Os pesquisadores olham então para a
permeabilidade dessa barreira.
"A gente propõe que toda essa inflamação
periférica causada por uma dieta ruim, por uma doença metabólica,
altera essa barreira hematoencefálica.
Seria um dos mecanismos que deixam os
neurônios mais suscetíveis e também a micróglia, que vai estar ali. Já vimos
que, numa situação de doença metabólica, essa célula chega a estar mais
presente nessa barreira hematoencefálica, e provavelmente está
disfuncional."
No parágrafo anterior talvez você tenha acabado de
ser apresentado para a micróglia. Ela é uma célula responsável pela inflamação
do sistema nervoso central, ou seja, é basicamente uma defesa, faz parte do
sistema imune dos neurônios.
"Sempre achamos que no cérebro tem só o
neurônio", diz Oliveira, que, em seguida, cita os astrócitos —que dão
suporte ao neurônio— e as micróglias como elementos importantes na nossa
cabeça.
Quando a micróglia fica sobrecarregada, por um
longo tempo, no seu serviço é que o problema se instala, afirma a pesquisadora
da UFRGS.
"Ela vai ficando disfuncional e perde o compasso." Com
isso, em vez de proteger o neurônio, ela acaba liberando moléculas que são
ruins para ele.
Dessa
forma, a disfunção na micróglia poderia causar alterações no ambiente neuronal
e, consequentemente, disfunção de sinapses, de neurônios e morte neuronal.
"Em
uma placa, temos as micróglias e expomos essas células ao colesterol elevado.

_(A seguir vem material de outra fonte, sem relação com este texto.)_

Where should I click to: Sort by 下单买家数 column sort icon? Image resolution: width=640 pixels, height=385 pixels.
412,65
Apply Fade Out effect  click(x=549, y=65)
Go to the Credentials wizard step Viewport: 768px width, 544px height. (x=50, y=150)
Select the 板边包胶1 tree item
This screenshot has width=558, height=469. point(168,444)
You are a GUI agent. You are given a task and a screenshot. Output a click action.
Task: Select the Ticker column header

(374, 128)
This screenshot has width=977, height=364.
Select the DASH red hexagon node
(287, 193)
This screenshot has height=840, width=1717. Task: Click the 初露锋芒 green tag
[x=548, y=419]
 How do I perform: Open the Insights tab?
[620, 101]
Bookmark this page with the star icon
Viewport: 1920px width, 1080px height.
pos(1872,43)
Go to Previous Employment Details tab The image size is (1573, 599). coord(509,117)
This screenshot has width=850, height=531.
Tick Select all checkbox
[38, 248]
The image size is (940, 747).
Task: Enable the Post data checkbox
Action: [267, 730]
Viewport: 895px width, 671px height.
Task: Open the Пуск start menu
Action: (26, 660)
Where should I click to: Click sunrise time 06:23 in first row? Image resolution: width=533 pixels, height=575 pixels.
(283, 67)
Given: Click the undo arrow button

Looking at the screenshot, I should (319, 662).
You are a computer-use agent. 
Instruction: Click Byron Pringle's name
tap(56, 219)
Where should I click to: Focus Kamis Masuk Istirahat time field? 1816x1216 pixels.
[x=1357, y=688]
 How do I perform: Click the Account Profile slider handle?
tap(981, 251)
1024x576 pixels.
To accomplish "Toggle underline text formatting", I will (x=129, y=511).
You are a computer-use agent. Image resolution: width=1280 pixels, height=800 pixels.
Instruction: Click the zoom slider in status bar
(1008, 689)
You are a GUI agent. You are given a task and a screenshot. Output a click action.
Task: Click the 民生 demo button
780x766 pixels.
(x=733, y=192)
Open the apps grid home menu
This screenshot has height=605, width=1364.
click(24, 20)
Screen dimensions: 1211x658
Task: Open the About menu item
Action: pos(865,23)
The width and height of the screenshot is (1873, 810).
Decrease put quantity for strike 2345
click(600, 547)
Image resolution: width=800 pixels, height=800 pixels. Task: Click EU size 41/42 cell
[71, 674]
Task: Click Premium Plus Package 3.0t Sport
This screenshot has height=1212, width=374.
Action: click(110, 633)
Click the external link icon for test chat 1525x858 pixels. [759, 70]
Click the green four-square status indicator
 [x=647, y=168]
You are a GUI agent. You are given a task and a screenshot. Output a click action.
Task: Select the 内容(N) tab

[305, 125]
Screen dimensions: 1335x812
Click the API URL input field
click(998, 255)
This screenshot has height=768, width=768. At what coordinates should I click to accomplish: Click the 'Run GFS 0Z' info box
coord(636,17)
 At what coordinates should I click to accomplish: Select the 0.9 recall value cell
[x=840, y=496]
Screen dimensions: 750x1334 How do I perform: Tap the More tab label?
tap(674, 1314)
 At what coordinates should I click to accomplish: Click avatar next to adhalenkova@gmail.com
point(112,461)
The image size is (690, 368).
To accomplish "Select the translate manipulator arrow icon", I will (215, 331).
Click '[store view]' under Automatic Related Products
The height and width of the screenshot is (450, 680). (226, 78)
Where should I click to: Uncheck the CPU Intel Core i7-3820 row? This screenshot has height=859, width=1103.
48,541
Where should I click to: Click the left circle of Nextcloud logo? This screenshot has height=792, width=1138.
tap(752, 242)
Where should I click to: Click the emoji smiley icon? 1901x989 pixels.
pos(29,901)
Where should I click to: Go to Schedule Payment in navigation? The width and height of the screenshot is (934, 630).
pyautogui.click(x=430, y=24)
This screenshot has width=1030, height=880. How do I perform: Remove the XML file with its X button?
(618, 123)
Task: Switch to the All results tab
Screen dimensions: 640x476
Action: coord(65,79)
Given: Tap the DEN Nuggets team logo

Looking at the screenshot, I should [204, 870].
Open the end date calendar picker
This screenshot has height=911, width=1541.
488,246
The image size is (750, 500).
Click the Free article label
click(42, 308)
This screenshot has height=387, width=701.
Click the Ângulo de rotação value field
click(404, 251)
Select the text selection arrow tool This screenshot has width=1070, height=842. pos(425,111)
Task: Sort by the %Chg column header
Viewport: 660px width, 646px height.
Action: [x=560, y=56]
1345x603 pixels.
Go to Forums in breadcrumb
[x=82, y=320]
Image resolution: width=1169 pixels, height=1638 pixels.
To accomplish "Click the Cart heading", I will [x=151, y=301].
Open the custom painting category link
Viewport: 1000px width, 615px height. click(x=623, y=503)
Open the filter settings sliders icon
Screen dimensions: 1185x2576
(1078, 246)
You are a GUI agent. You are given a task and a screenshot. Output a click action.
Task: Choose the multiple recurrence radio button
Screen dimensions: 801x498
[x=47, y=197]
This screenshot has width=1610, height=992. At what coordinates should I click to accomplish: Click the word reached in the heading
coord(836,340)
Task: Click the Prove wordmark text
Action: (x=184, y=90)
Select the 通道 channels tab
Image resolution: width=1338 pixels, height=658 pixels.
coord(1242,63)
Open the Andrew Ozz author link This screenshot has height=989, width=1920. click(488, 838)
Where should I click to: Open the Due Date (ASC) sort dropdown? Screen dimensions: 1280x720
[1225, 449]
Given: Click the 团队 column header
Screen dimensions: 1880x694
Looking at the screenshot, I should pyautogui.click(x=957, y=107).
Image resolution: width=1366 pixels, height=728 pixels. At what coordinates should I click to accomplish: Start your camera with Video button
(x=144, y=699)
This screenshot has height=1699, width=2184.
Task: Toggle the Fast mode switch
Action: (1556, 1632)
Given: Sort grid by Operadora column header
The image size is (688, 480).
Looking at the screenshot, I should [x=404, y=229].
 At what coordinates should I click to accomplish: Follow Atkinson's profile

Estudamos como estão os genes que ela expressa, como estão as proteínas.
A
gente pega o que ela produz e aí expõe os neurônios, in vitro,
a isso", diz a cientista.
A
luta de Oliveira é, resumidamente, entender a relação da micróglia com o
neurônio em situações de desequilíbrio de dietas e doenças do metabolismo.
Você
e, consequentemente, seu cérebro são o que você come
Até
o momento se sabe que as dietas não saudáveis levam a prejuízos de memória e
alteram a cognição, diz a cientista. Os impactos no cérebro também podem ser
traduzidos em transtornos de humor, como depressão e ansiedade.
Mas
do que estamos falando exatamente quando pensamos em dietas ruins?
Assim
como a ração dos camundongos, dietas ricas em gorduras e açúcares não são lá
muito saudáveis. Segundo a pesquisadora, também entram na equação os chamados
ultraprocessados.
"São
alimentos ricos em gorduras saturadas, nos carboidratos refinados, e pobres em
fibra. E que acabam sendo mais palatáveis, acabam sendo mais fáceis de
adquirir, mais fáceis de preparar", diz a cientista.
Isso
tudo não significa, porém, que comer uma batata frita vá prejudicar sua cabeça.
"Não
é um X, como a gente fala aqui no Sul, que você vai comer hoje à noite que vai
fazer você amanhã ter um prejuízo de memória. É algo que vai acontecendo de
maneira silenciosa ao longo de toda a vida."